**SOURCE PASSAGE**.
——————————

Runaway inflation drives gold to a 5-month high
Investors flock to traditional safe-haven asset
Gold continued to trade upwards on Thursday, bolstered by mounting anxiety about the rates of inflation seen in the largest economies of Asia, Europe and North America.
The yellow metal has risen by almost 8% in the past six weeks as investors increasingly looked for inflation hedges – peaking at $1,868.87 yesterday.
Easily transportable, fungible and verifiable, gold has been a consistent store of value dating back into antiquity.
The commodity floundered through much of September and October as investors anticipated the Federal Reserve tapering the Covid quantitative easing (QE) programme – the process by which central banks injected money into their economies by buying back government bonds.
However, the view held by many of the world’s central banks that runaway inflation would prove to be “transitory” has increasingly been called into question.
Investors are also wary of assertions that the phenomenon is the result of pent-up post-pandemic demand and supply-chain issues, not excessive levels of QE and record-low interest rates.

——————————

**INFORMATION GIVEN**.
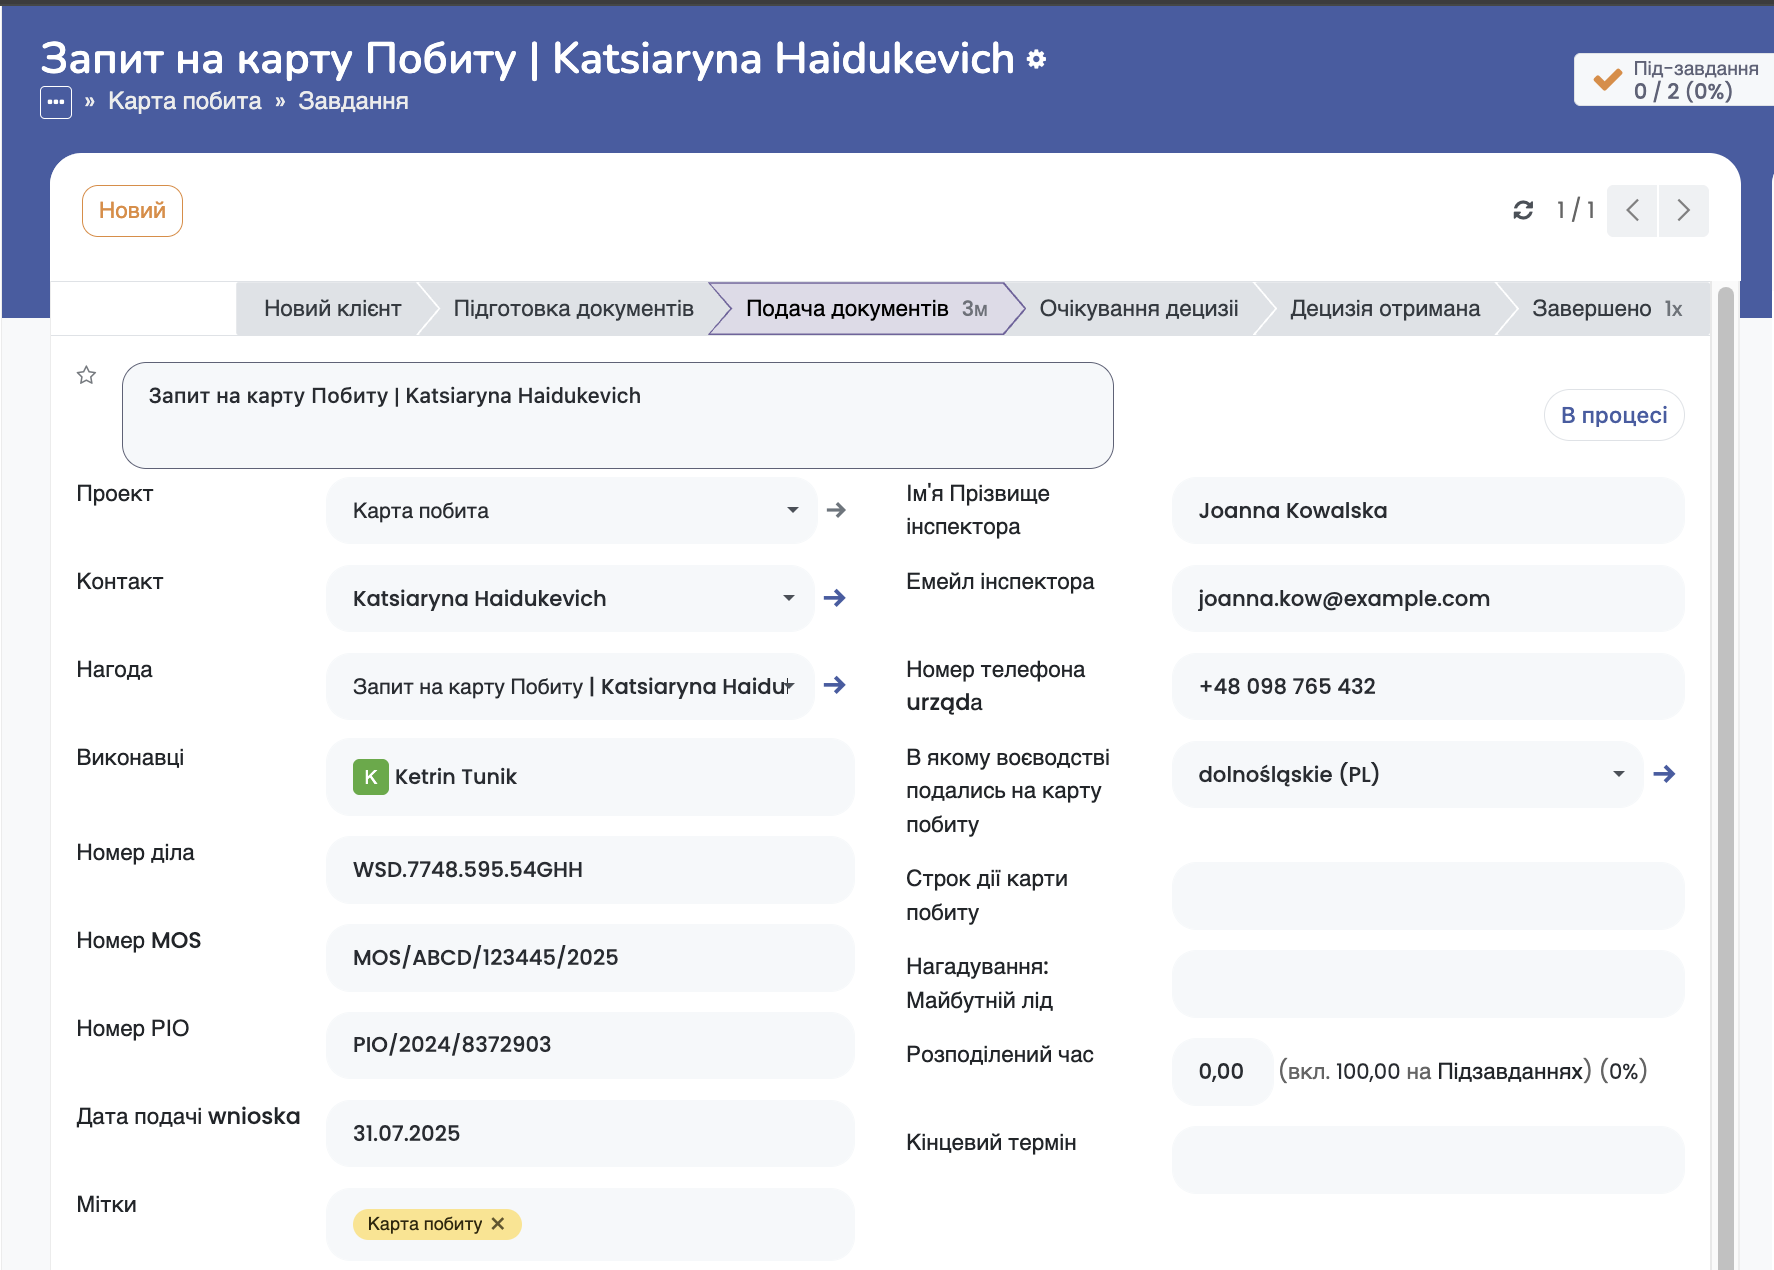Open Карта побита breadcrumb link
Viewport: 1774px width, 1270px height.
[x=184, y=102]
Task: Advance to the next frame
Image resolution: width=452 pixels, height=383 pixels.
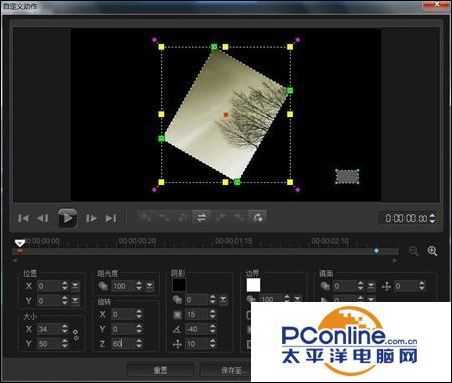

——————————

**TASK TO CARRY OUT**. Copy out the gold prices article word for word, from beginning to end.

**OUTPUT BELOW**.
Runaway inflation drives gold to a 5-month high
Investors flock to traditional safe-haven asset
Gold continued to trade upwards on Thursday, bolstered by mounting anxiety about the rates of inflation seen in the largest economies of Asia, Europe and North America.
The yellow metal has risen by almost 8% in the past six weeks as investors increasingly looked for inflation hedges – peaking at $1,868.87 yesterday.
Easily transportable, fungible and verifiable, gold has been a consistent store of value dating back into antiquity.
The commodity floundered through much of September and October as investors anticipated the Federal Reserve tapering the Covid quantitative easing (QE) programme – the process by which central banks injected money into their economies by buying back government bonds.
However, the view held by many of the world’s central banks that runaway inflation would prove to be “transitory” has increasingly been called into question.
Investors are also wary of assertions that the phenomenon is the result of pent-up post-pandemic demand and supply-chain issues, not excessive levels of QE and record-low interest rates.